そんな話をしているうちに紫水の眷属が起こしにやってきて、結局詳しく話を聞けないままに朝餉へと向かうのだった。
白麗のうなされようは気になるものの、一晩だけなら様子を見て良いかもしれない。
そう思っていた香世だったが、翌日も、その翌日の夜も白麗はうなされていた。
起こそうとしても目覚めない白麗に、ふと、もしかしてこれはここ三日だけのことではないのかもしれないと気が付く。
紫水のところに来るまでは寝室も別だったし、初日は疲れていて白麗を気にするどころではなかった。
考えている間にも白麗は苦しげにしていて、香世にできることはうなされる白麗の背を撫でることだけだった。
「寝不足のようだな」
翌朝。
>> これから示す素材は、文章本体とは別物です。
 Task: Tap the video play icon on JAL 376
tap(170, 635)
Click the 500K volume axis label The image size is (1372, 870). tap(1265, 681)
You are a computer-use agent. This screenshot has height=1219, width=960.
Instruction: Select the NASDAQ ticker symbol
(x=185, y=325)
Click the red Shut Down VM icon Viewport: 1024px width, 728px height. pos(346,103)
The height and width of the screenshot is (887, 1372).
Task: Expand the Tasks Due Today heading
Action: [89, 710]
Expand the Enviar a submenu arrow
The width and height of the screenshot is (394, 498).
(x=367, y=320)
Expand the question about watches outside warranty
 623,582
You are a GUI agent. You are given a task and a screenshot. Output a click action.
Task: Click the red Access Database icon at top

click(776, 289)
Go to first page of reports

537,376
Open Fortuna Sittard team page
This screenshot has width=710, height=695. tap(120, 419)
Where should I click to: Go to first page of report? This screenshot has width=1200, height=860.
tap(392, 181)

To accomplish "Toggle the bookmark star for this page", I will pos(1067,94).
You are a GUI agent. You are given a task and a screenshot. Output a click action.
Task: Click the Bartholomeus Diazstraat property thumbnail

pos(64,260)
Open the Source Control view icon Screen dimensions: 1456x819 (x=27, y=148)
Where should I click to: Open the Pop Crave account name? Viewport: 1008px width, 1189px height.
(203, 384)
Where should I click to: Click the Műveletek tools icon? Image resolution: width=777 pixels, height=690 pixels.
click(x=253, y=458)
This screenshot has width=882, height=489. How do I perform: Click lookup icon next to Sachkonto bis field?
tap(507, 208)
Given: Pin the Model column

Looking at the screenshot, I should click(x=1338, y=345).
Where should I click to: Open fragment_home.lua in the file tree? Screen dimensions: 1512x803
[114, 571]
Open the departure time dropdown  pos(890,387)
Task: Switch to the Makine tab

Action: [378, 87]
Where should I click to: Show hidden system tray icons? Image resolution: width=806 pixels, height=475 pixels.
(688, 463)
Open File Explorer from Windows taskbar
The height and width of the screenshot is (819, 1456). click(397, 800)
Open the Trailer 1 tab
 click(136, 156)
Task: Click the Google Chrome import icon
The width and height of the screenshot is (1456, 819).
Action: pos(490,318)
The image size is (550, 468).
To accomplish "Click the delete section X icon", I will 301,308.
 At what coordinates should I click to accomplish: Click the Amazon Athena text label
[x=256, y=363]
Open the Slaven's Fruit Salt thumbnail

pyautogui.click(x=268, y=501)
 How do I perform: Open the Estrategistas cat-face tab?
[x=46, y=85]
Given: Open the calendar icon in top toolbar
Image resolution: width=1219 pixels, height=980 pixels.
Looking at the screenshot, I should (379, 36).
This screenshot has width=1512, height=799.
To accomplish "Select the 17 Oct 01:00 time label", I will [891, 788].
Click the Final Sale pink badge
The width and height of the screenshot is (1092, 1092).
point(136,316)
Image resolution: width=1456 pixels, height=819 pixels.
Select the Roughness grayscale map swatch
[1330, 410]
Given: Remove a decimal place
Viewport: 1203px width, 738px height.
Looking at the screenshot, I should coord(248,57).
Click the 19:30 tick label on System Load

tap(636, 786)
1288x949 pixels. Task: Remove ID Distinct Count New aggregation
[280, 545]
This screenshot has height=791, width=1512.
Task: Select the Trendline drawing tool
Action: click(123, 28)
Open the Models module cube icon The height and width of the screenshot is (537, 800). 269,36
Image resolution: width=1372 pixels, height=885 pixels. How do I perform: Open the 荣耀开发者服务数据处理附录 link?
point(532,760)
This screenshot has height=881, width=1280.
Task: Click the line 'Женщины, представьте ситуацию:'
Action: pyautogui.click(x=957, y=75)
いつものように朝餉の後、紫水の講義に向かうと、向かい合って座った紫水にそんなことを言われてしまう。
「……はい、少し」
「眠れていないのか? 体調が悪いのなら、今日は休みにしようか」
心配げな表情を浮かべる紫水に、香世は迷った末に口を開く。
「……あの。ご相談なのですが」
「なんだい?」
「夢見をよくする薬などございますか?」
少なくとも、そのような薬は香世が知る範囲にはない。砥青に教わった知識にもないので、紫水が知っている可能性は低いが、それでも聞かずにおれなかった。
「夢見を……? それは、つまり夢見が悪くて良く眠れないということか」
紫水は香世に言いつのる。
「他に症状は? 寝付きが悪いとか、体が冷えるとか」
心配げな紫水に、大事なことを伝えていなかったと首を振る。
「その、私ではないのです。白麗様が、毎晩うなされておられて」
「なるほど。白麗だったか。うなされているというのは、こちらに来てからか?」
「……わかりません」
首を振ると「おや?」という顔をしながらも紫水は頷いた。
寝室を別にしていたと伝わってしまったようだ。
「まぁ、それぞれ事情はあるだろう。本人から詳しく話を聞いてみる必要があるな。香世殿から聞いたと伝えるかもしれないが、いいだろうか」
「どう伝えられるかは、お任せします」
「ありがたい。後で白麗にも話を聞いておこう。香世殿は、今日はもう休みなさい」
「ですが」
「ここ数日、あまり眠れていないのだろう。顔色が悪い。その状態では頭も働かない。無理して詰め込む必要は無いのだから、また明日改めて授業を行おう」
「時間を取っていただいているのに申し訳ありません」
「いや。こちらこそ、言いにくいことを相談してくれて感謝する」
そうして、香世は離れに引き返した。
白麗は今日も眷属に話を聞かれているのか不在で、眷属が準備してくれた布団に横たわり、香世は眠りに就いた。